The question about the Napoleonic roots of nation-state developments and modernisation processes also arose along the southern coast of the Mediterranean. Taking Egypt as an example, JEAN- MARCEL HUMBERT (Paris) demonstrated that the interpretation of the Napoleonic campaign of 1798- 1801 as sparking the later drive for independence and reform under Muhammad Ali is one that is shrouded in controversy in the historiography. Referring to the spread of the Empire style, he also emphasised that the repercussions of the expedition for France and Europe should not be overlooked. In a contribution that also dealt with the historiography on the Egyptian campaign, MAURUS REINKOWSKI (Basle) pointed out that this event could be politically updated in the Middle East right up to the present day – for instance by establishing links with the Iraq War or embedding it in the timeless context of European crusades against Islam. He discussed the historical importance of the Egyptian expedition for the Middle East, noting that, despite the efforts at modernisation in Egypt, it remains a marginal phenomenon in the history of the Ottoman Empire.

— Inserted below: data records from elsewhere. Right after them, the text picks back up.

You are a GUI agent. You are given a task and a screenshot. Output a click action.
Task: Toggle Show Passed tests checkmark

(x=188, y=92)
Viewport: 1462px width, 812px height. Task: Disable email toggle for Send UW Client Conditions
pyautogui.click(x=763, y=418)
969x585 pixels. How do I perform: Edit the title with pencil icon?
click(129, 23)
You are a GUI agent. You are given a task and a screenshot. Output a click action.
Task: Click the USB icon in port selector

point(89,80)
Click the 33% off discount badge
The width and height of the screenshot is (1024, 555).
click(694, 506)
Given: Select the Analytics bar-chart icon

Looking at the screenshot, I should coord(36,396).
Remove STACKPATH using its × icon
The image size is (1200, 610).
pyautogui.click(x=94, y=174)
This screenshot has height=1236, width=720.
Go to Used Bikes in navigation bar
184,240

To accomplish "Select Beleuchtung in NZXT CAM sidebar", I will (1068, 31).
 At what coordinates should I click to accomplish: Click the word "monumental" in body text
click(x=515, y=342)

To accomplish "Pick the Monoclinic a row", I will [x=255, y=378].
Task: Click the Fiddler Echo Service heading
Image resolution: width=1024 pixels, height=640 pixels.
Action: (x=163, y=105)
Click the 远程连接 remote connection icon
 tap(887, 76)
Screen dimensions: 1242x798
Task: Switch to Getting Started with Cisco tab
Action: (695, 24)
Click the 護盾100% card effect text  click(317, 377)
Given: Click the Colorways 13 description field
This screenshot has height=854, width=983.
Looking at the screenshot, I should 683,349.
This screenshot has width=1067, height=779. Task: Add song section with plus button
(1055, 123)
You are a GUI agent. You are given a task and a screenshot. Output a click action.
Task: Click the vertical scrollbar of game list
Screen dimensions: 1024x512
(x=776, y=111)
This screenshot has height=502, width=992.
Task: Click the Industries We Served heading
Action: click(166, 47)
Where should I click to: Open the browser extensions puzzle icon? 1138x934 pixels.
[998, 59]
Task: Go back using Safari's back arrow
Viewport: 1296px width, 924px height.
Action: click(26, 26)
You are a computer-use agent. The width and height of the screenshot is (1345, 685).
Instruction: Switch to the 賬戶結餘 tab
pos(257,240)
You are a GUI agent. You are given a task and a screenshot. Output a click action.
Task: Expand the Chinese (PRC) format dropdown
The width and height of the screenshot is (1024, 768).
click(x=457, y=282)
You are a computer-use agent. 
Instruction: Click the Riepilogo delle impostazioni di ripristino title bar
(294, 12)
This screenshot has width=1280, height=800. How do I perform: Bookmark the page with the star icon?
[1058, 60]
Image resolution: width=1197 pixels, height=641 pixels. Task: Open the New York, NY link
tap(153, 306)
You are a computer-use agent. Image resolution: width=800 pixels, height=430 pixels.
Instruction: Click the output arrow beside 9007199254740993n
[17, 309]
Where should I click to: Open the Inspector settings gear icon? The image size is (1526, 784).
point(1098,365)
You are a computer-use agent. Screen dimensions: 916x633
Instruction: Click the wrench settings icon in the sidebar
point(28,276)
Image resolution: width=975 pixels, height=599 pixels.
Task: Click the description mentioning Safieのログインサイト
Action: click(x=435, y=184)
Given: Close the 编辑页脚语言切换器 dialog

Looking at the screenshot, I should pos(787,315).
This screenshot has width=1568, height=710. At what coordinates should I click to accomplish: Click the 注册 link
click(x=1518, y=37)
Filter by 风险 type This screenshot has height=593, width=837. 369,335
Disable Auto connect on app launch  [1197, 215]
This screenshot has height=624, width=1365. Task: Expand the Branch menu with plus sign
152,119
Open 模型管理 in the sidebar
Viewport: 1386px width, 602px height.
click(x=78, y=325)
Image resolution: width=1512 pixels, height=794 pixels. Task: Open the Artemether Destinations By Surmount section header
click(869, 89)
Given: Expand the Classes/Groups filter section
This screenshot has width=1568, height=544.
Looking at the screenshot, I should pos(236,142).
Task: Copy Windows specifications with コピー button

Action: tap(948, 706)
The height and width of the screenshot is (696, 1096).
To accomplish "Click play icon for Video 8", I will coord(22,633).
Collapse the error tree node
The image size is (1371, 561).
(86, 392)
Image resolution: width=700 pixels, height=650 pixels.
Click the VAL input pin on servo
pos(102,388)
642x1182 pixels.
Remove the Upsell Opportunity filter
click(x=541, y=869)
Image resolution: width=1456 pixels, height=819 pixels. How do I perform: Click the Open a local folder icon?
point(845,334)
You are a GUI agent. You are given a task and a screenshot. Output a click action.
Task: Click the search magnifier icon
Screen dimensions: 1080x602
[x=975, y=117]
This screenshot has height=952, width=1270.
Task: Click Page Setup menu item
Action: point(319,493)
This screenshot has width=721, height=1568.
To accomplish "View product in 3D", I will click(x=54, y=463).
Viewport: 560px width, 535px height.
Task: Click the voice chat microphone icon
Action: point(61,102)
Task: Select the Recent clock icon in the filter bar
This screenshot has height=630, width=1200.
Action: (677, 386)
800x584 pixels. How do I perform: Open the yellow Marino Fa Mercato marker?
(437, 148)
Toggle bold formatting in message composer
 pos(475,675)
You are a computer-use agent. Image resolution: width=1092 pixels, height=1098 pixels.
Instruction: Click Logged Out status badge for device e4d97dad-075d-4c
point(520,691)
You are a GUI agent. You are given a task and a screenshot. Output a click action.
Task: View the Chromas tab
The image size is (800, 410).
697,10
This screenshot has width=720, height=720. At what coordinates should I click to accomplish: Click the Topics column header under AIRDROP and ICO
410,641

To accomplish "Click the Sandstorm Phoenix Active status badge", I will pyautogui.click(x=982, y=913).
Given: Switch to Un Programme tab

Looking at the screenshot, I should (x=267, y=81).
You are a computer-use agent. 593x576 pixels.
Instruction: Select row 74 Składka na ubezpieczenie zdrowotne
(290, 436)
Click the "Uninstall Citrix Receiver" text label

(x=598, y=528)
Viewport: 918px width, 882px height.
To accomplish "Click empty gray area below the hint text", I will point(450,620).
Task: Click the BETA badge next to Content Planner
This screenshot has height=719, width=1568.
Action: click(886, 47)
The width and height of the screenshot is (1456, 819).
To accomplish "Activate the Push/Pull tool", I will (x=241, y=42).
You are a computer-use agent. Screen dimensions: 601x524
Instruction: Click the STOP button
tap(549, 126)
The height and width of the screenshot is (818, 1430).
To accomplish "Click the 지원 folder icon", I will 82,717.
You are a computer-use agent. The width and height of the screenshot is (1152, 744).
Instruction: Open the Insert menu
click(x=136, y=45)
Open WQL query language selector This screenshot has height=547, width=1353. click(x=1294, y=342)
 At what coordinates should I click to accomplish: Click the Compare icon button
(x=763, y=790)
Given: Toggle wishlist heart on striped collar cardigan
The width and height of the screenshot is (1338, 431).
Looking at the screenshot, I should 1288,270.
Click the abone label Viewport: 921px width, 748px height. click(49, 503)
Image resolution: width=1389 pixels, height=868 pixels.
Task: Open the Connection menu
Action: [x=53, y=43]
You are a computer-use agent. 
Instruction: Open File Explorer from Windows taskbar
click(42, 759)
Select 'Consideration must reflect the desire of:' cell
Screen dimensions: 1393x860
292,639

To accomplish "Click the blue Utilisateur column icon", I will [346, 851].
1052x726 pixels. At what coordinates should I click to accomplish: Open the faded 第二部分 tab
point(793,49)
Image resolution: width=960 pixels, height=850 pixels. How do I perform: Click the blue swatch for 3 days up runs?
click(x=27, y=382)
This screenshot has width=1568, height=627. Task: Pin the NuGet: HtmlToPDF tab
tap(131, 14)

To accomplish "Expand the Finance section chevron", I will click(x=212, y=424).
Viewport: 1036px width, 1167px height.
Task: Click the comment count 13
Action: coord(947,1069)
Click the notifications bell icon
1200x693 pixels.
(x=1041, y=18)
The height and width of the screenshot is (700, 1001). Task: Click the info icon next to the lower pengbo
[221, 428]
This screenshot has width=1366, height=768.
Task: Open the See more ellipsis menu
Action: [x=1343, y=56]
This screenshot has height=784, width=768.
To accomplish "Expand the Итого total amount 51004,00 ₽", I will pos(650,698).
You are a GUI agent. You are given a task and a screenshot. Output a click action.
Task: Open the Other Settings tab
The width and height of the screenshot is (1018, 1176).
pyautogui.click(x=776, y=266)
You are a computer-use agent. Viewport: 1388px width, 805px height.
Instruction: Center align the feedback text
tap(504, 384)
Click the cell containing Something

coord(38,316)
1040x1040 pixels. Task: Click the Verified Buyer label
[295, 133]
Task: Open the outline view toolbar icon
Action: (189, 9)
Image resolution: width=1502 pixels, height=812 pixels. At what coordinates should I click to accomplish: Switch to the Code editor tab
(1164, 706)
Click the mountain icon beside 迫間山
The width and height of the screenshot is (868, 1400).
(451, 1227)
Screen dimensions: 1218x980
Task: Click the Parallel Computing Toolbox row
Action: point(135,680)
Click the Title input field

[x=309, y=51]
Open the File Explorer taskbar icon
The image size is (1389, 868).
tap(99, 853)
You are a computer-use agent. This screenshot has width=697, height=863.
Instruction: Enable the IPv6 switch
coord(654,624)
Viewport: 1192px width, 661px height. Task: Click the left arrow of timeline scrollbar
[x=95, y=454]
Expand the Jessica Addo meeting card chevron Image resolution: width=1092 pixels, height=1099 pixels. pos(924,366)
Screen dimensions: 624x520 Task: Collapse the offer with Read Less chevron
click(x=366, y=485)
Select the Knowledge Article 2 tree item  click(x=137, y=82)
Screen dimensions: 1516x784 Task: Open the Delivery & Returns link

In his closing presentation MICHEL BROERS (Oxford) discussed the legacy of the Napoleonic Empire from a long-term perspective. He saw it as residing in an imperial model which, while it had its national origins in France, enjoyed universal validity. At the heart of this matrix, which was ultimately based on the Roman Empire and offered guiding principles for European imperialism and colonialism throughout the 19th and 20th centuries, there stood not a military dictatorship but a rational administration, the standardisation of law and language.

In her initial assessment Ute Planert noted that the trans-national revival of the historiography on the Napoleonic Empire by no means rendered the national framework obsolete as a point of departure for comparative studies. It was, however, crucial to overcome nationalist patterns of interpretation of the kind that found expression in the conception of nationally motivated resistance to the Napoleonic regime. This interpretation had meanwhile been rejected in favour of more differentiated explanations in all the regions examined. Little progress had been made in an analysis of the economic effects of the Napoleonic age or on such issues as transnational comparisons and transfers, for instance in a review of the mobility of elites and their assessment of administered territories and population groups or in the study of military remembrance literature as a source for intercultural encounters. Planert attached great importance to an investigation of the dissemination, adoption, appropriation and transformation of political models and terms in their circulation between different political and cultural entities. The transfer of images and the transmitter-receiver problems associated with them were highlighted as research desiderata. Planert’s preliminary conclusion was that, in respect of the period around 1800, researchers were faced on the whole with a "world in upheaval", for whose economic, social and political reconfiguration in the remainder of the 19th century the term “restoration” was far from adequate.